Location filming in St. Petersburg and Czechoslovakia and a moderately interesting plot overcome the usual low-budget deficiencies to make this an OK time killer.
Father Andrew Kanevsky (Martin Sheen) talks his rough-and-ready brother Vince (Chris Penn) into joining him on a trip to Russia. What he doesn't tell Vince is that he has agreed to help a group of Franciscan priests, who are being terrorized by neo-Nazis, smuggle out relics valued at $200 million
in order to help them relocate to America. When they land at the St. Petersburg airport, Andrew is kidnapped as part of a plot to intercept the jewels. Left for dead by one of the thugs, Vince makes his way to the monastery, where Father Stanislav (J.T. Walsh) explains the original plot to him.
Meanwhile, Oleg (Alexander Yatsko) and Marina (Louisa Mosendz), part of the group working to hijack the jewels, doublecross their leader and seize the treasure for themselves.
• • • • • • •
**REQUIRED TASKS**
1. Check each statement against the film review and answer yes or no, quoting the deciding words: (a) Vince is Andrew's brother; (b) Andrew is kidnapped at the monastery; (c) Oleg and Marina hand the treasure over to their leader.
2. Write the next part of the film review, picking up after its final sentence.
The rows are unrelated to the film review.

**DATA LINES**
• • • • • • •
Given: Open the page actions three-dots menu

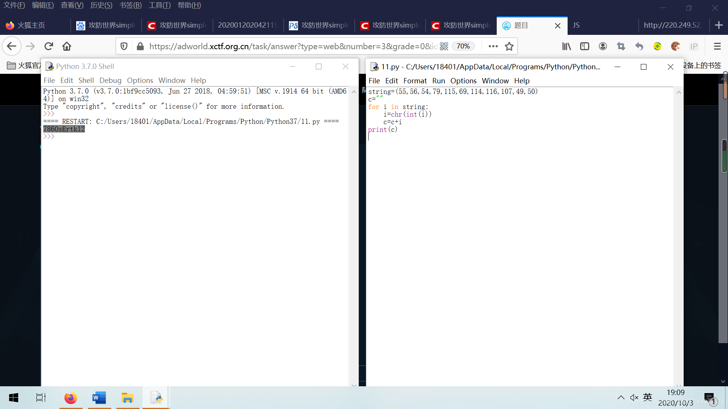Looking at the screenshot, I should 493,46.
• • • • • • •
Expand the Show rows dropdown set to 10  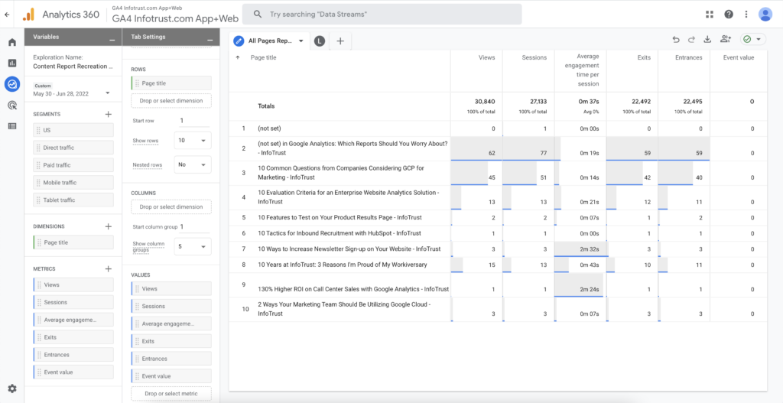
• • • • • • •
**THE ANSWERS**
1.
(a) Yes: "his rough-and-ready brother Vince (Chris Penn)"
(b) No: "When they land at the St. Petersburg airport, Andrew is kidnapped"
(c) No: "doublecross their leader and seize the treasure for themselves"

2.
With the help of Sasha (Anna Karin), a friend of one of the priests who was murdered by the hijackers, Vince discovers the lair of the neo-Nazis. Vince figures the thieves will need a fence, and the streetwise Father Stanislav helps him locate one able to handle such a haul. But the fence tips off
Oleg and Marina, who arrange a meeting so that they can kill Vince. At the meeting site, Vince gets the drop on them and rescues Andrew. But Sasha is captured and used as a getaway hostage by the ringleader of the operation--Stanislav, actually a former KGB operative, who kills Oleg and Marina and
seizes the jewels. Vince follows the barge on which Stanislav is attempting to escape and, when he sees Sasha break free, sends his car over an overpass, crashing into the boat and destroying it.
It's not hard to figure out who the mysterious figure behind this plot is--aside from the heroes and the subordinate villains, there isn't anyone else in most of the film other than the J.T. Walsh character. It's just a matter of figuring out how the various entanglements will lead back to him.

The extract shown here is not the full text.